Studying TIGIT activity against tumors through the generation of knockout mice.

Abstract

The use of antibodies to block inhibitory receptors, primarily anti-PD1 and CTLA4 (known as checkpoint therapy) revolutionized cancer treatment. However, despite these successes, the majority of cancer patients do not respond to the checkpoint treatment, emphasizing the need for development of additional therapies, which are based on other inhibitory receptors. Human TIGIT is an inhibitory receptor expressed by Natural Killer (NK) and T cells and is mainly known to interact with PVR, Nectin-2, Nectin-3, and Nectin-4. Whether mouse TIGIT interacts with all of these ligands is still unclear. Additionally, the in vivo function of TIGIT against tumors is not completely understood. Here, we demonstrate that mouse TIGIT interacts with and is inhibited by mPVR only.
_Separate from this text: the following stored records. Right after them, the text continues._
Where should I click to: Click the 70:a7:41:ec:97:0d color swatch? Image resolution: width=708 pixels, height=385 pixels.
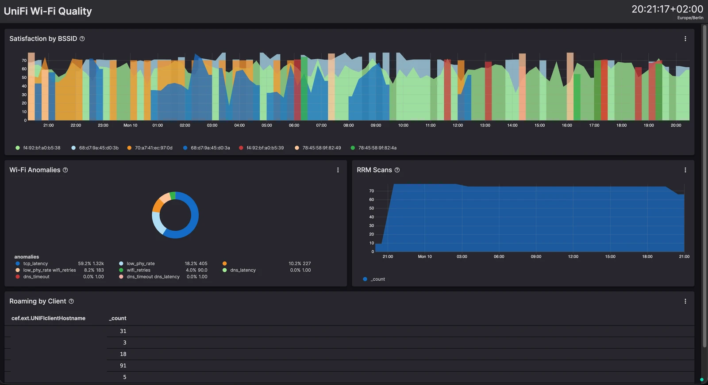click(x=129, y=148)
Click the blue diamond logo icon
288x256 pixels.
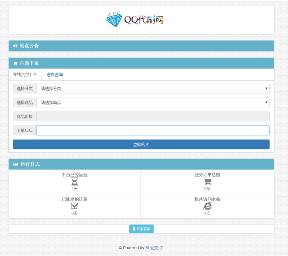114,19
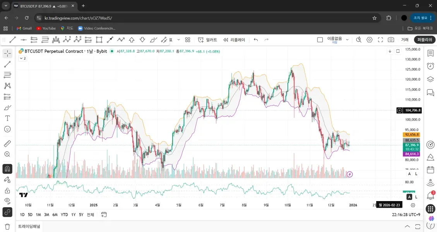Screen dimensions: 437x232
Task: Select the 1Y time range
Action: point(73,215)
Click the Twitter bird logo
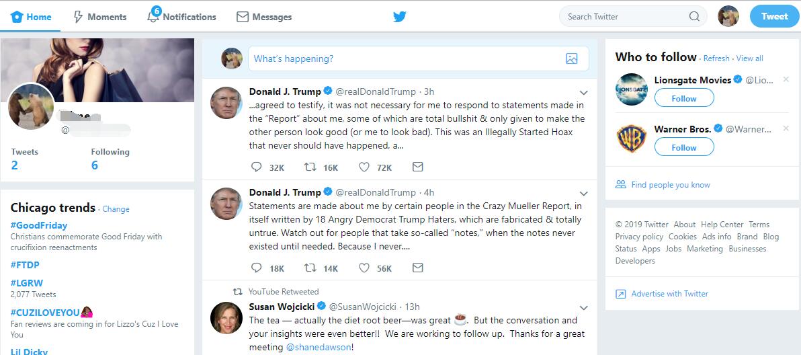Image resolution: width=801 pixels, height=355 pixels. point(400,17)
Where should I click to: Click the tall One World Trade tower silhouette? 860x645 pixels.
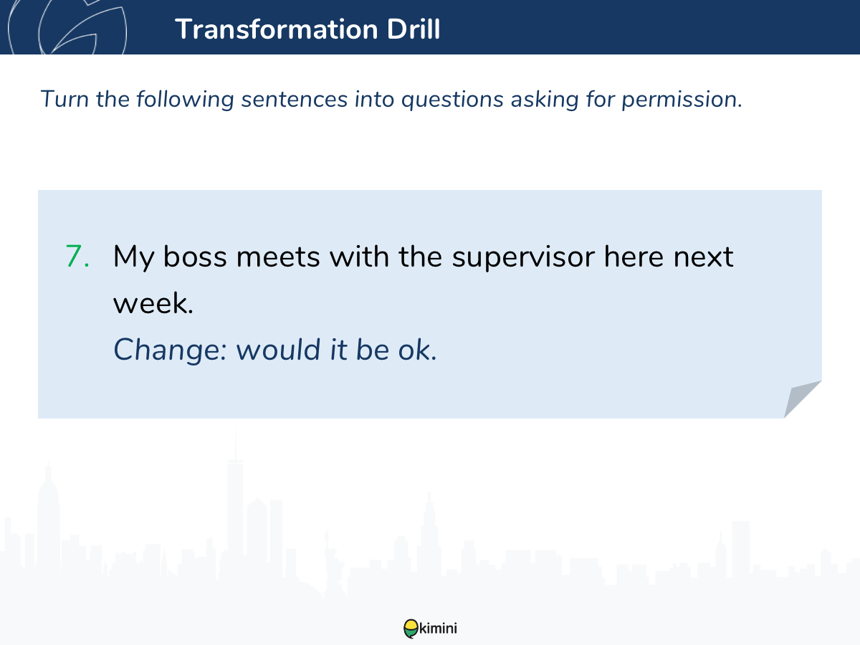pos(235,502)
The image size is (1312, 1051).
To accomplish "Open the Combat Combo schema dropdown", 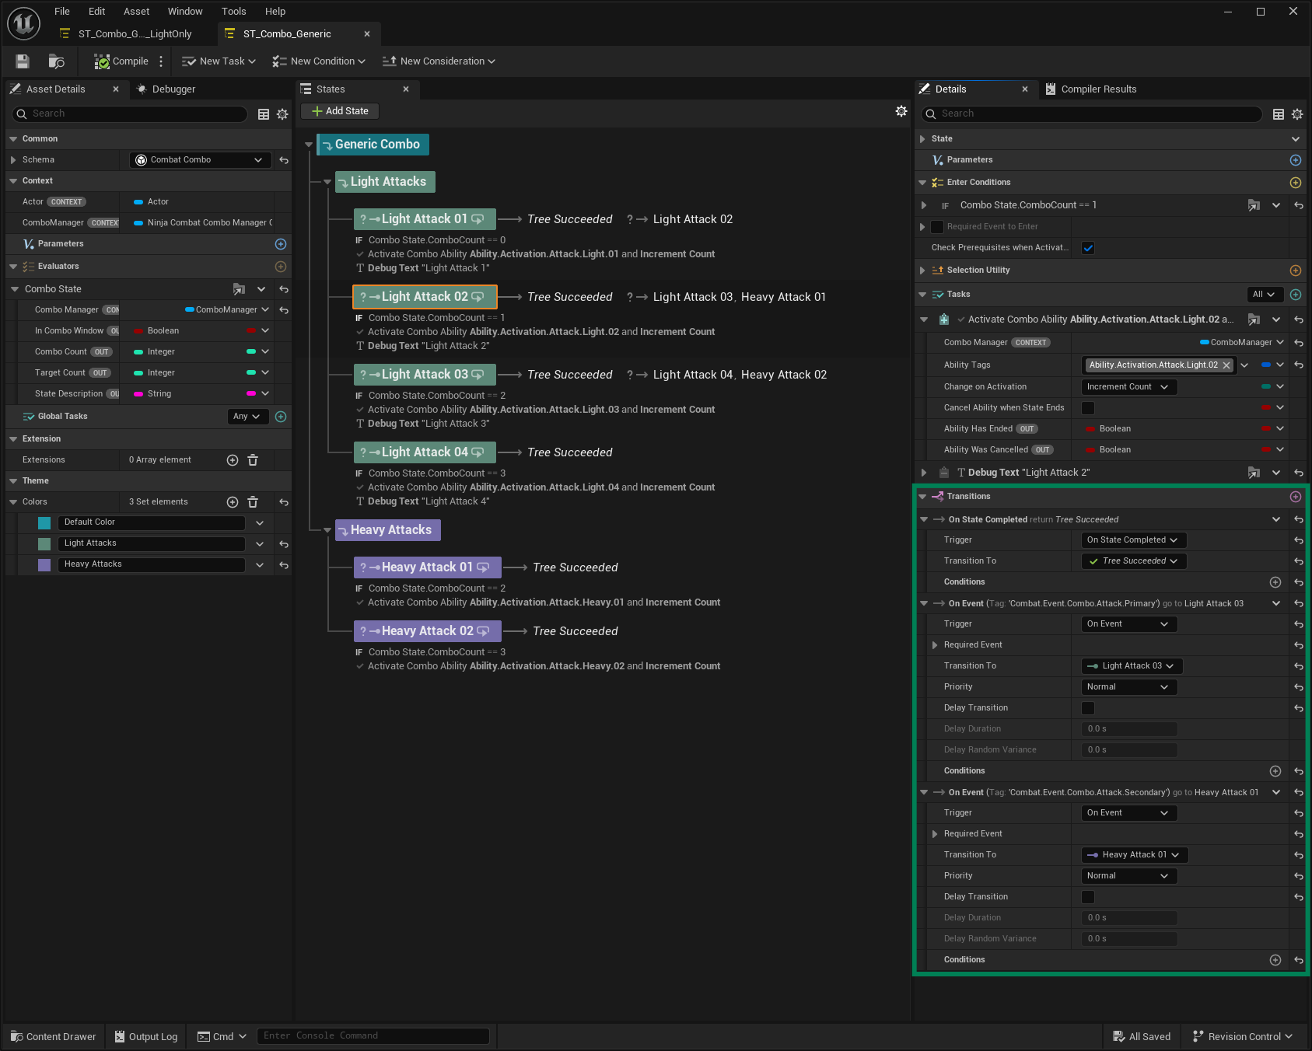I will pos(200,160).
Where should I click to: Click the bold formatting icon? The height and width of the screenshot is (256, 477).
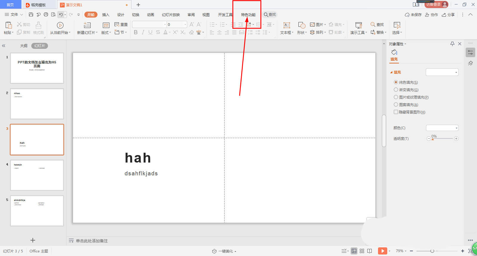click(136, 32)
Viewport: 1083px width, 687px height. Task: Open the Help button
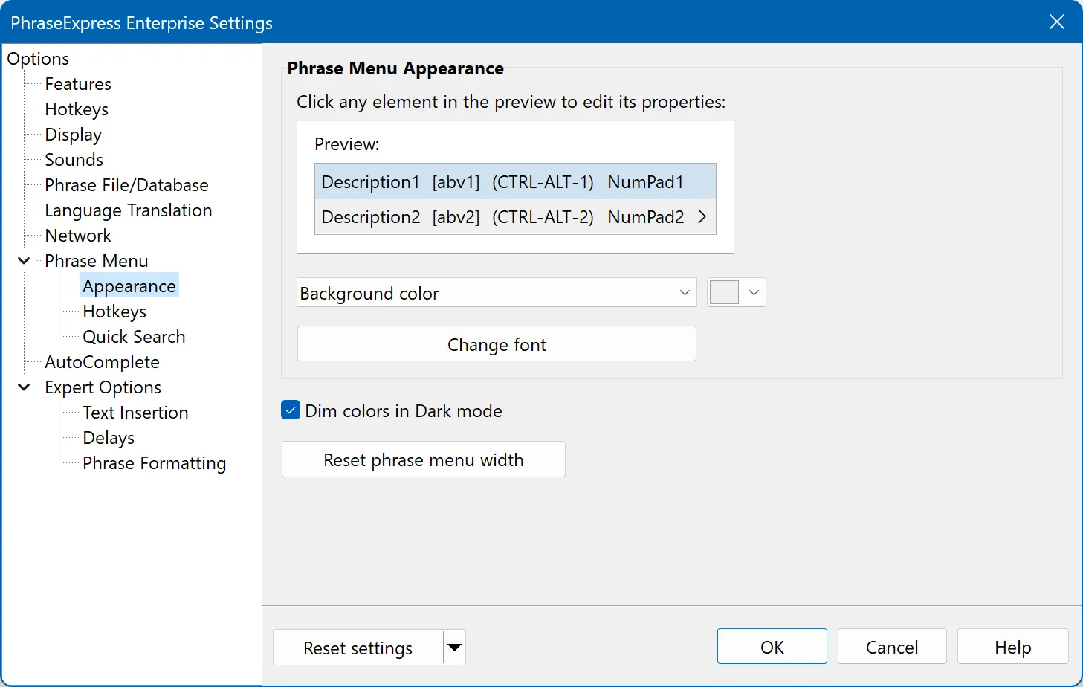coord(1012,646)
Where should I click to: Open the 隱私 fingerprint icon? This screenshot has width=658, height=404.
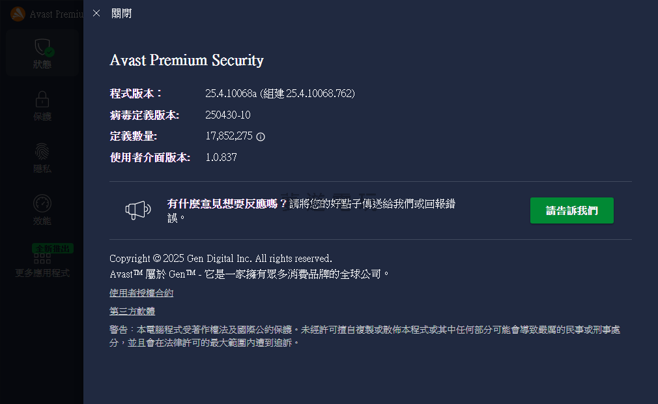point(42,151)
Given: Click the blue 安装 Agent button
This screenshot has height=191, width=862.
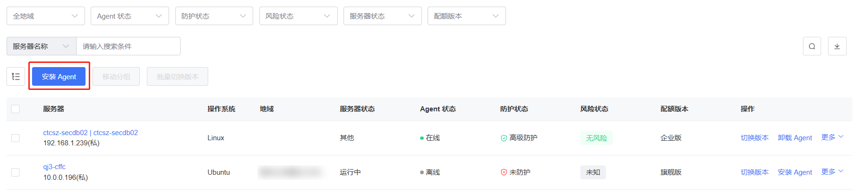Looking at the screenshot, I should pos(59,76).
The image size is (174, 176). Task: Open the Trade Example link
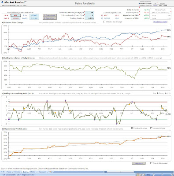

Using CRISPR-Cas9 technology, we generated TIGIT-deficient mice and demonstrated that NK cell cytotoxicity and degranulation against two tumor types were lower in WT mice when compared to the TIGIT KO mice. Moreover, in vivo tumor progression was slower in TIGIT KO than in WT mice. Taken together, our data established that mTIGIT has only one ligand, PVR, and that in the absence of TIGIT tumors are killed better both in vitro and in vivo.